■ What to do: Please restate the lines shown below exactly, every one of them.

■ Information shown:
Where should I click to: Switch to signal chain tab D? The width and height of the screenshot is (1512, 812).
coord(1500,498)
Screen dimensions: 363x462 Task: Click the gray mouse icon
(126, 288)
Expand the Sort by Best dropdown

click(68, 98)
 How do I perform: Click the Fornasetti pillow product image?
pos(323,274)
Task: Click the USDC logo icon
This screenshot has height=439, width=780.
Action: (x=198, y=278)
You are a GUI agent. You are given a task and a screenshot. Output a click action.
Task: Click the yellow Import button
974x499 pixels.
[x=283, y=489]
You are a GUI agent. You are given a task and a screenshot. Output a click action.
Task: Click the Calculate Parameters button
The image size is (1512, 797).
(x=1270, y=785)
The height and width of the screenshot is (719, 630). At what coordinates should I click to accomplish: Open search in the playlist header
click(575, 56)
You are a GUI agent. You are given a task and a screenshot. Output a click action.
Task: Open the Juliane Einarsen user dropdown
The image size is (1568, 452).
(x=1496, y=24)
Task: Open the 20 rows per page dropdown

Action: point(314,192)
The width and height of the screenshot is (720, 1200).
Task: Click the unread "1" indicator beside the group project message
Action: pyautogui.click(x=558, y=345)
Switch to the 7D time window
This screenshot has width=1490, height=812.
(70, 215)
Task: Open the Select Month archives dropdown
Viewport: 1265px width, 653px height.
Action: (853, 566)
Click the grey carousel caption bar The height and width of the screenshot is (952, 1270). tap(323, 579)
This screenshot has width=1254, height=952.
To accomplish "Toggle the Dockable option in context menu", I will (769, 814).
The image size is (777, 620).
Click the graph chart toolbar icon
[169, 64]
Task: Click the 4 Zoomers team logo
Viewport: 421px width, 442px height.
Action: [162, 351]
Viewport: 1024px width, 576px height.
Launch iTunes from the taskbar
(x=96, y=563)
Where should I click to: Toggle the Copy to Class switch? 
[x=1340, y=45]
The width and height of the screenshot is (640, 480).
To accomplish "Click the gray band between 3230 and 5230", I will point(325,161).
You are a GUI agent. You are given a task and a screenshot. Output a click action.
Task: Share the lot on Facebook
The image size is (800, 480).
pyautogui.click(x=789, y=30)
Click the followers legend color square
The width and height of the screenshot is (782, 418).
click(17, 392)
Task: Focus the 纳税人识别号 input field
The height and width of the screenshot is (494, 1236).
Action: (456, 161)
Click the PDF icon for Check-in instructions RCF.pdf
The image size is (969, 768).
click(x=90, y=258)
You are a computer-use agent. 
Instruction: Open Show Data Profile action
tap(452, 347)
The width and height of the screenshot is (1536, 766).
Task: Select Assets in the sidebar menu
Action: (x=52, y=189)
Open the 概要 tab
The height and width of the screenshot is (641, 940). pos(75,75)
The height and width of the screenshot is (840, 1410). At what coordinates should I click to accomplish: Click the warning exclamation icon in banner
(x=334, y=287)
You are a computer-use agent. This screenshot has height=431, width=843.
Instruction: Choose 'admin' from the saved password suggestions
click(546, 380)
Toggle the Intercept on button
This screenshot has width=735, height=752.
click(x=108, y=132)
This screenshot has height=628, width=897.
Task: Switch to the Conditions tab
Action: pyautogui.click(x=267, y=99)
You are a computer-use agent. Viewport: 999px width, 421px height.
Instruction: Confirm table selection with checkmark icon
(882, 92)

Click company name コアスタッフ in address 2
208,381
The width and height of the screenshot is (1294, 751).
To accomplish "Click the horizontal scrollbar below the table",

■ Finished task:
Where should I click to: Switch to signal chain tab D? The width and height of the screenshot is (1512, 812).
coord(1500,498)
Screen dimensions: 363x462 Task: Click the gray mouse icon
(126, 288)
Expand the Sort by Best dropdown

click(68, 98)
 How do I perform: Click the Fornasetti pillow product image?
pos(323,274)
Task: Click the USDC logo icon
This screenshot has height=439, width=780.
Action: (x=198, y=278)
You are a GUI agent. You are given a task and a screenshot. Output a click action.
Task: Click the yellow Import button
974x499 pixels.
[x=283, y=489]
You are a GUI agent. You are given a task and a screenshot. Output a click action.
Task: Click the Calculate Parameters button
The image size is (1512, 797).
(x=1270, y=785)
The height and width of the screenshot is (719, 630). At what coordinates should I click to accomplish: Open search in the playlist header
click(575, 56)
You are a GUI agent. You are given a task and a screenshot. Output a click action.
Task: Open the Juliane Einarsen user dropdown
The image size is (1568, 452).
(x=1496, y=24)
Task: Open the 20 rows per page dropdown

Action: point(314,192)
The width and height of the screenshot is (720, 1200).
Task: Click the unread "1" indicator beside the group project message
Action: pyautogui.click(x=558, y=345)
Switch to the 7D time window
This screenshot has width=1490, height=812.
(70, 215)
Task: Open the Select Month archives dropdown
Viewport: 1265px width, 653px height.
Action: (853, 566)
Click the grey carousel caption bar The height and width of the screenshot is (952, 1270). tap(323, 579)
This screenshot has width=1254, height=952.
To accomplish "Toggle the Dockable option in context menu", I will (769, 814).
The image size is (777, 620).
Click the graph chart toolbar icon
[169, 64]
Task: Click the 4 Zoomers team logo
Viewport: 421px width, 442px height.
Action: [162, 351]
Viewport: 1024px width, 576px height.
Launch iTunes from the taskbar
(x=96, y=563)
Where should I click to: Toggle the Copy to Class switch? 
[x=1340, y=45]
The width and height of the screenshot is (640, 480).
To accomplish "Click the gray band between 3230 and 5230", I will point(325,161).
You are a GUI agent. You are given a task and a screenshot. Output a click action.
Task: Share the lot on Facebook
The image size is (800, 480).
pyautogui.click(x=789, y=30)
Click the followers legend color square
The width and height of the screenshot is (782, 418).
click(17, 392)
Task: Focus the 纳税人识别号 input field
The height and width of the screenshot is (494, 1236).
Action: (456, 161)
Click the PDF icon for Check-in instructions RCF.pdf
The image size is (969, 768).
click(x=90, y=258)
You are a computer-use agent. 
Instruction: Open Show Data Profile action
tap(452, 347)
The width and height of the screenshot is (1536, 766).
Task: Select Assets in the sidebar menu
Action: (x=52, y=189)
Open the 概要 tab
The height and width of the screenshot is (641, 940). pos(75,75)
The height and width of the screenshot is (840, 1410). At what coordinates should I click to accomplish: Click the warning exclamation icon in banner
(x=334, y=287)
You are a computer-use agent. This screenshot has height=431, width=843.
Instruction: Choose 'admin' from the saved password suggestions
click(546, 380)
Toggle the Intercept on button
This screenshot has width=735, height=752.
click(x=108, y=132)
This screenshot has height=628, width=897.
Task: Switch to the Conditions tab
Action: pyautogui.click(x=267, y=99)
You are a computer-use agent. Viewport: 999px width, 421px height.
Instruction: Confirm table selection with checkmark icon
(882, 92)

Click company name コアスタッフ in address 2
208,381
The width and height of the screenshot is (1294, 751).
To accomplish "Click the horizontal scrollbar below the table",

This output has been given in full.